Windows 11 has been causing a ruckus for graphics card owners over the past several weeks — particularly for Nvidia GPU owners, to the point where Nvidia was forced to release a hotfix GPU driver to fix gaming performance problems caused by the October update. Now that the December security update for Windows 11 is out, we have new evidence reported by OC3D that AMD GPUs were possibly also having issues caused by Windows 11 cumulative updates. A number of user reports claim that the December security update for Windows 11 has fixed several AMD-related GPU crashes and other bugs.

Several AMD GPU owners claim the December KB5070311 update for Windows 11 fixed a few major issues affecting AMD GPU owners over the past year. This includes GPU driver crashing issues in games such as Battlefield 6, Arc Raiders, and BO7, as well as general AMD GPU hanging in Windows. There is no official documentation from Microsoft or AMD regarding these fixes, but there are enough user reports suggesting their issues were fixed following the installation of the December update that it seems legitimate.

The only piece of evidence that relates to what these AMD GPU owners are reporting is a patch note from KB5070311 stating that Windows 11 will no longer display an "unsupported graphics card detected" message when a supported GPU is being used. Interestingly, AMD's patch notes for the latest version of Adrenalin (25.12.1) list several application and driver crashing issues on a number of games and GPUs, but only a couple of these crashing instances were fixed, and AMD did not claim Windows was the source of these issues.

This could be a case in which neither Microsoft nor AMD had any idea Windows was causing these AMD-related GPU problems, and, somehow, some of the changes in the latest security update accidentally fixed said problems. Regardless, this is a win-win situation for AMD GPU owners who have been struggling with these problems for months. Mass reports of GPU hanging and driver instability have been happening since the RX 9070 XT launch in March 2025, and seem to affect RX 7000 series GPUs somewhat as well (though RX 9000 series GPUs have been suffering the most).
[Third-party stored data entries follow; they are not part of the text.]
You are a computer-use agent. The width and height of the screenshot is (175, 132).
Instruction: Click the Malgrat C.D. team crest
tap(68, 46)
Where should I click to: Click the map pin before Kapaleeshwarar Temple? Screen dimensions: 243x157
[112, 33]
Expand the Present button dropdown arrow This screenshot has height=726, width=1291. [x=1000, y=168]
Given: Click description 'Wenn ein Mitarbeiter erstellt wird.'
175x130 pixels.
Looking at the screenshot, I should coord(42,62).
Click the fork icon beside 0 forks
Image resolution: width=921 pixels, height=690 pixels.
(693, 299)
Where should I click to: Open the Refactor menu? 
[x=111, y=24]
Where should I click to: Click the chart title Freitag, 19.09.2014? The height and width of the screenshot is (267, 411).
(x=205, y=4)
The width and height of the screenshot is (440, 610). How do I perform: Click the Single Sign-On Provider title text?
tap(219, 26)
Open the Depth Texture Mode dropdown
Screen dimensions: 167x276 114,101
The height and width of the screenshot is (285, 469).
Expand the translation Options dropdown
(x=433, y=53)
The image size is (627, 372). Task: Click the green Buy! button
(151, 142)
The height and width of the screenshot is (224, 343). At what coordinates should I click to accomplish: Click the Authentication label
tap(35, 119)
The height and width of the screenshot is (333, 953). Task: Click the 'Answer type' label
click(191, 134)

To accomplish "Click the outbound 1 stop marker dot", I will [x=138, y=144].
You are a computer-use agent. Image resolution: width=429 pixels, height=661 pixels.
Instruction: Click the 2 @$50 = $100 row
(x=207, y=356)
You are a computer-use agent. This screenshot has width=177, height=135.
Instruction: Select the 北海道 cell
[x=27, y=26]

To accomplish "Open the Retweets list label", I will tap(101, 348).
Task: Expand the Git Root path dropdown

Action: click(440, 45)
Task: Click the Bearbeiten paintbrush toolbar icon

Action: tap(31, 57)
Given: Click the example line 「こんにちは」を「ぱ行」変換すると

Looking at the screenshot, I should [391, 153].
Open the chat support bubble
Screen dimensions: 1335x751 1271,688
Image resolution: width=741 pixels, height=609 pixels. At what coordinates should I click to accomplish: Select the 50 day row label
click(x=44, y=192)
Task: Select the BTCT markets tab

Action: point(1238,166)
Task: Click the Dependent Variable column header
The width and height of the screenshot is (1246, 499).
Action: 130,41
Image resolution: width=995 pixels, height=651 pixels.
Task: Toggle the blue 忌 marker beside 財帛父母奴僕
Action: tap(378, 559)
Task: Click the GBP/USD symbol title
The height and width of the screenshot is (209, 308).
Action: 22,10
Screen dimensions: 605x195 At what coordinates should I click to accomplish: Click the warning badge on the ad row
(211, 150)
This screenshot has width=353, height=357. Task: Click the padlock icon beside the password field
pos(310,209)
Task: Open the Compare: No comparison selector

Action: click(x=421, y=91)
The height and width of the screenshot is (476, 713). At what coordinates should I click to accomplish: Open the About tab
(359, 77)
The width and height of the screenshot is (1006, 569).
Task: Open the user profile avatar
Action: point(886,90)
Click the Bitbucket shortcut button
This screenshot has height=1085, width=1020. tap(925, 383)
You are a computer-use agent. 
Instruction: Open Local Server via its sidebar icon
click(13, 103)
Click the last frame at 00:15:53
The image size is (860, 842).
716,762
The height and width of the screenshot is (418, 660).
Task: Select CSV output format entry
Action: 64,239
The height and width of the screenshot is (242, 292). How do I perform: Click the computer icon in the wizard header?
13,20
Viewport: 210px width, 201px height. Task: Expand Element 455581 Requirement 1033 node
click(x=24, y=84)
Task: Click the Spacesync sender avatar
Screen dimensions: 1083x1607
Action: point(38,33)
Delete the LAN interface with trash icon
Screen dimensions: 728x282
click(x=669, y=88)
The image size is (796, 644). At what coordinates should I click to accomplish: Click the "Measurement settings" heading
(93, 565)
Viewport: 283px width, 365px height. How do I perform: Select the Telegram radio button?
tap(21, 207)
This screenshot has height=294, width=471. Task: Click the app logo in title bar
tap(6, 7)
This situation is very similar to the problems Nvidia was having with Microsoft's updates. A month ago, Nvidia released a hotfix driver that regained around 50% performance in affected games on Nvidia GPUs — the performance issues were caused by a security-related change in one of the Windows 11 updates in October.

If you have a modern AMD graphics card, it's worth installing the December Windows 11 security update to see if any graphics issues you are having go away. Of course, the update is non-optional, so your system will likely get it automatically over the next week if it hasn't already. Just remember that there is no guarantee any issues you have will be fixed, and Microsoft and AMD have not officially confirmed any AMD-specific GPU fixes yet relating to Windows cumulative/security updates specifically.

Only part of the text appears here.